## Items listed in a dataset
══════

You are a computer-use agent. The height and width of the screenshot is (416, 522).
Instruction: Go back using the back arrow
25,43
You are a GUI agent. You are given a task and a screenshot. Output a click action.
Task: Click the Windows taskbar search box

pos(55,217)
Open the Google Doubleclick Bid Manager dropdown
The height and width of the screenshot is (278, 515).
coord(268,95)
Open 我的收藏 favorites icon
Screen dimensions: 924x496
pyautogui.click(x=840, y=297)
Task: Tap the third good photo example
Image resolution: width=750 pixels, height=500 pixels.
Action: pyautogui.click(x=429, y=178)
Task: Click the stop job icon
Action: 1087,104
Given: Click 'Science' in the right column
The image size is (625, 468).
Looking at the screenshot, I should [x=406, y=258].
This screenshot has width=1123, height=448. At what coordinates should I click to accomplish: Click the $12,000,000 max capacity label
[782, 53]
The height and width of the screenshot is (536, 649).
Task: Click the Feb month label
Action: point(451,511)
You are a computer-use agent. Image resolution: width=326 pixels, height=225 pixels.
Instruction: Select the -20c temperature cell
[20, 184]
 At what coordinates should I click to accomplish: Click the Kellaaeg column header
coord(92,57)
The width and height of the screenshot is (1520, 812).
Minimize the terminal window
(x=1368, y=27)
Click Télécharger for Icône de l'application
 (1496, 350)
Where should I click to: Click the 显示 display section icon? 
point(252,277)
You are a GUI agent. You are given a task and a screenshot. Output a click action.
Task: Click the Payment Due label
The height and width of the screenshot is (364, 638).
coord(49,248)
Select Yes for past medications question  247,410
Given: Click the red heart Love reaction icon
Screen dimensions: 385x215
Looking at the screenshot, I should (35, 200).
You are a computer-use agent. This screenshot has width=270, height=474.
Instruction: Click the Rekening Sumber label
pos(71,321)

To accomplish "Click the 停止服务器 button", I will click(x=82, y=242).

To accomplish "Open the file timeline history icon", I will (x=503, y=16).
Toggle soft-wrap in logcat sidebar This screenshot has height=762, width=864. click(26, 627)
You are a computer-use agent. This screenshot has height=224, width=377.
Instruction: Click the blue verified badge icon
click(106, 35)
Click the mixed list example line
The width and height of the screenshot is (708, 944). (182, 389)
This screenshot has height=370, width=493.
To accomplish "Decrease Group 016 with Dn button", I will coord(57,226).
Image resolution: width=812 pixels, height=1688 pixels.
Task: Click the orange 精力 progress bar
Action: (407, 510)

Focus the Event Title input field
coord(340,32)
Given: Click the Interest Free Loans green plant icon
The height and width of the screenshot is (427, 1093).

══════

## YOUR ASSIGNMENT
Each line above that contains the string "Open" should be copied.

## YOUR RESPONSE
Open the Google Doubleclick Bid Manager dropdown
Open 我的收藏 favorites icon
To accomplish "Open the file timeline history icon", I will (x=503, y=16).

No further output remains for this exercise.